Civil Litigants Meeting Certain Requirements May Bring Suit For Theft of Money or Property Under California Penal Code Section 496 Potentially Leading to the Award of Treble Damages and Attorneys’ Fees
Customers of Oracle who believe they have been victimized by predatory software audits, VMware overreaches or NetSuite SuiteSuccess failures may have a new tool in their toolbox to combat Oracle and certain of its alleged unfair trade practices. A recent ruling by the California Supreme Court makes it clear that civil litigants in certain cases involving a theft of money or property may be able to sue Oracle under California Penal Code 496. Successful litigants bringing claims under the statute are entitled to treble damages and an award of attorneys’ fees. It is a powerful potential weapon that should be assessed by every company contemplating suing Oracle for damages caused by predatory audits or failed ERP implementations.
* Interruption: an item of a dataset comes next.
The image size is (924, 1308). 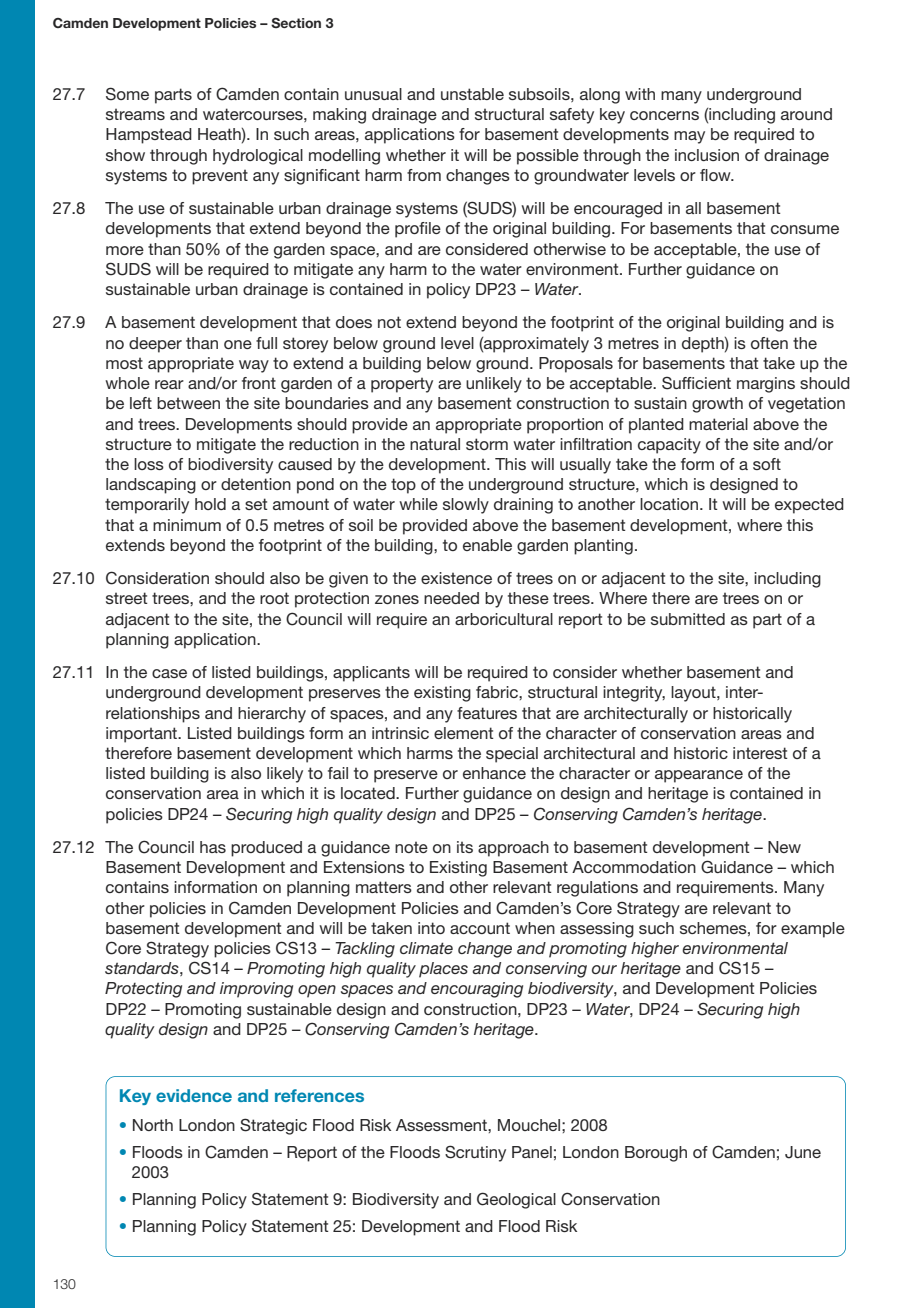 What do you see at coordinates (274, 598) in the page?
I see `root` at bounding box center [274, 598].
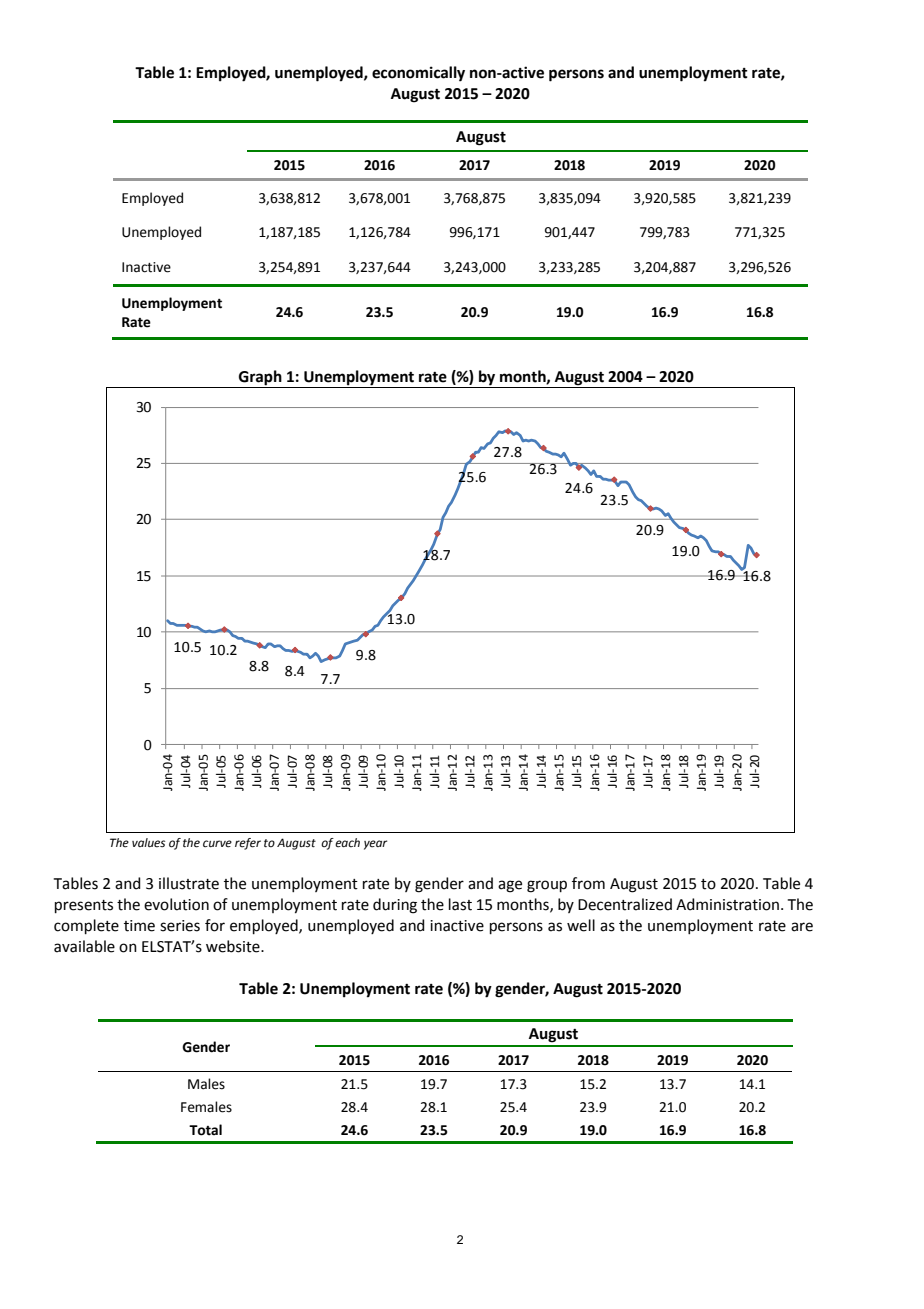 Image resolution: width=924 pixels, height=1309 pixels. Describe the element at coordinates (217, 844) in the page. I see `curve` at that location.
In Siry Inv. v. Farkhondehpour, 13 Cal.5th 333 (2022), a case involving the fraudulent diversion of partnership funds, the California Supreme Court definitively ruled that treble damages and attorneys’ fees can be awarded pursuant to California Penal Code section 496(c) in theft-related business tort cases. The ruling can apply to a broad range of business disputes but would require a knowing violation. The Court held that “section 496(c) is unambiguous” and a plaintiff “may recover treble damages and attorney’s fees under section 496(c) when property has been obtained in any manner constituting theft. … The unambiguous relevant language covers fraudulent diversion of partnership funds.” The Supreme Court cautioned that “not all commercial or consumer disputes alleging that a defendant obtained money or property through fraud, misrepresentation, or breach of a contractual promise will amount to a theft. To prove theft, a plaintiff must establish criminal intent on the part of the defendant beyond mere proof of nonperformance or actual falsity. . . . This requirement prevents ordinary commercial defaults from being transformed into a theft.” Siry, 13 Cal. 5th at 361-362.
As a result, “innocent” or “inadvertent” misrepresentations or unfulfilled promises would not qualify as theft under Section 496. It is very interesting to consider in the Oracle audit context what actions potentially could be considered “theft” under the statute? For example, if you are a business that suffered through a predatory audit by Oracle and paid money or entered into an expensive ULA based on Oracle’s non-contractual VMware argument, could that qualify as a theft under the statute? Perhaps, but the claim has not yet been tested in a court of law in a case involving an Oracle software audit. But certainly, companies in disputes with Oracle arising out of software audits should seriously consider the claim in evaluating their legal strategies. The fact that Oracle has never to our knowledge sued any company who refused to pay on Oracle’s expansive and we believe non-contractual interpretation for what it means for Oracle software to be “installed and/or running” in a VMware environment could indicate that Oracle does not believe that its legal argument is sound and that it would prevail in court. The fact that Oracle appears to have quickly settled the Mars v. Oracle lawsuit, the only case to date challenging Oracle’s interpretation of the meaning of the processor definition and how it relates to virtualization technology, may be another indicator that Oracle does not think much of the strength of its legal argument. Nonetheless, Oracle continues to raise such arguments routinely during its software audits. Unfortunately, some companies may be misled into believing such arguments and may be paying large settlements involving the use of VMware in order to get out from under the audit.
Likewise, Oracle/NetSuite SuiteSuccess customers may very well want to consider such claims in disputes with Oracle arising out of failed cloud ERP subscriptions and implementations, where a plaintiff was fraudulently induced by Oracle into entering into the contract. In fact, even before the California Supreme Court decided Siry, the Ninth Circuit reversed a ruling dismissing such a claim in the Grouse River v. Oracle case, which involved NetSuite’s SuiteCommerce product. The Ninth Circuit in remanding the case to the Northern District for a new trial reasoned that:
“[T]he elements required to show a violation of section 496(a) are simply that (i) property was stolen or obtained in a manner constituting theft, (ii) the defendant knew the property was so stolen or obtained, and (iii) the defendant received or had possession of the stolen property.” Switzer v. Wood, 35 Cal. App. 5th 116, 247 Cal. Rptr. 3d 114, 121 (Ct. App. 2019). Here, because the district court held that Grouse River had adequately pleaded its fraud claims, it follows that Grouse River adequately pleaded theft by false pretense (which satisfies the first element of a § 496 violation) because the elements of a civil fraud claim closely track those of theft by false pretense. [. . . ] In addition, because theft by false pretense is a specific-intent crime and requires that the perpetrator have acted “knowingly and designedly,” see Cal. Penal Code § 532(a), Grouse River also adequately pleaded the second element required to show a violation of § 496, see Switzer, 247 Cal. Rptr. 3d at 121. Finally, because it is not disputed that Grouse River paid Oracle for the software, the third required element is also met.” Grouse River Outfitters, Ltd. v. Oracle Corp., 848 F. App’x 238, 242-43 (9th Cir. 2021).